# [Your assignment]
Only the closing portion of the entries is to be reproduced: the line containing "Click Nurdin Sumantri's muted mic icon" through the very last line, exactly as written.

Items from a data source
--- --- ---

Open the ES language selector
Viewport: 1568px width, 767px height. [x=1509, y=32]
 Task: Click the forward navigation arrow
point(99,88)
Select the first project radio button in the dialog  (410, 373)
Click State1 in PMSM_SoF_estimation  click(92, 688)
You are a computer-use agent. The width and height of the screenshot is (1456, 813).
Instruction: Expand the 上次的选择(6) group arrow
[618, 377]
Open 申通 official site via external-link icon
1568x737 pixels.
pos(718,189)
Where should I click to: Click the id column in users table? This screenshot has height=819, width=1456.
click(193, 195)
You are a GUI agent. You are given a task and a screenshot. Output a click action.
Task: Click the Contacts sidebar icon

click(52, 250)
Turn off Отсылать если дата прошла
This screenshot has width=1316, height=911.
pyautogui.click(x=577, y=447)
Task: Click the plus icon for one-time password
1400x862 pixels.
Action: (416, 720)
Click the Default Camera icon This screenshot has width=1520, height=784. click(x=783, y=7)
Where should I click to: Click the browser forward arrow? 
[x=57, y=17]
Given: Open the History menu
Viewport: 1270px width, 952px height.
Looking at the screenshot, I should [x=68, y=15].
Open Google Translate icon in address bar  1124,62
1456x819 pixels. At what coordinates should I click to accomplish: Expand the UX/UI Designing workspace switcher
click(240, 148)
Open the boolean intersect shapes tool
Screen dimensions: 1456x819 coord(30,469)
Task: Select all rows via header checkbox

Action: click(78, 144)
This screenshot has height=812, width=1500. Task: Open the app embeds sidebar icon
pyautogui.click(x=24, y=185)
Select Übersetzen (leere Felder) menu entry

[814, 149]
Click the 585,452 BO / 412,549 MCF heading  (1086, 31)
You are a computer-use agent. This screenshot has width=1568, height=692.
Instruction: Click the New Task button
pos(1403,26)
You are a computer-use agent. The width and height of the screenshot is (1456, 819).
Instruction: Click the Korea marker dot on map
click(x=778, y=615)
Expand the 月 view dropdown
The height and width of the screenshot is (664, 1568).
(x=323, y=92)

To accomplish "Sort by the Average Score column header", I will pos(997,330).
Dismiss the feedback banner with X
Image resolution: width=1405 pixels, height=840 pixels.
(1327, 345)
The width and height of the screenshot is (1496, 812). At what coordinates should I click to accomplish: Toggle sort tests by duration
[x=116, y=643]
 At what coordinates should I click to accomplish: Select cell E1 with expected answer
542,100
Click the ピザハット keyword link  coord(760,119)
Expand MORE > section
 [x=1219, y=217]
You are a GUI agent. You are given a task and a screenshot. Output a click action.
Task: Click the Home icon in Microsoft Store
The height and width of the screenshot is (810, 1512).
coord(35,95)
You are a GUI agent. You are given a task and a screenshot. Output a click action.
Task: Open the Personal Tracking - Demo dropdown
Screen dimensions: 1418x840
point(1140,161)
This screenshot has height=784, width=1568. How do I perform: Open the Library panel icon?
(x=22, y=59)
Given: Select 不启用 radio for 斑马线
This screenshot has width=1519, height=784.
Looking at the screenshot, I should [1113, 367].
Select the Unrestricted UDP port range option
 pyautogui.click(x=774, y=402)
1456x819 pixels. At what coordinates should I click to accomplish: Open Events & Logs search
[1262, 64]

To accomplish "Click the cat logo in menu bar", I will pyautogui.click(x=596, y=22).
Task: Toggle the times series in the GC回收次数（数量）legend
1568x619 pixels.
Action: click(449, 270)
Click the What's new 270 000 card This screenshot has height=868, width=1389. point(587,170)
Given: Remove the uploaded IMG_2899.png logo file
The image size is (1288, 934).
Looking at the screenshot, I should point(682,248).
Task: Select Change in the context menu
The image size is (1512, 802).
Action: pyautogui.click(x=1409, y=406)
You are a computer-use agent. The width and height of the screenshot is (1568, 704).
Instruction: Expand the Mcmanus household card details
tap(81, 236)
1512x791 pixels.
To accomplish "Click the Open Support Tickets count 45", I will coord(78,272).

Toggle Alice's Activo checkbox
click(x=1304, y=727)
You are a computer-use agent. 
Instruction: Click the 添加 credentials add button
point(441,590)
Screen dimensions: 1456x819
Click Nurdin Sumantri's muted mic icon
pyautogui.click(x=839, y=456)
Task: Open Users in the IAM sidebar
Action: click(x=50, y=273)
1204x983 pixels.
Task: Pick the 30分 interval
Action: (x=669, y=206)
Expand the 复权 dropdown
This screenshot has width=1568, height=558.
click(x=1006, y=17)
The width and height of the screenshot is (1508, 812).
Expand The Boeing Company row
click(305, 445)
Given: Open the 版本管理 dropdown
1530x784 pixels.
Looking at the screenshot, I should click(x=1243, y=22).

--- --- ---

# [Answer box]
Click Nurdin Sumantri's muted mic icon
pyautogui.click(x=839, y=456)
Task: Open Users in the IAM sidebar
Action: click(x=50, y=273)
1204x983 pixels.
Task: Pick the 30分 interval
Action: (x=669, y=206)
Expand the 复权 dropdown
This screenshot has width=1568, height=558.
click(x=1006, y=17)
The width and height of the screenshot is (1508, 812).
Expand The Boeing Company row
click(305, 445)
Given: Open the 版本管理 dropdown
1530x784 pixels.
Looking at the screenshot, I should click(x=1243, y=22).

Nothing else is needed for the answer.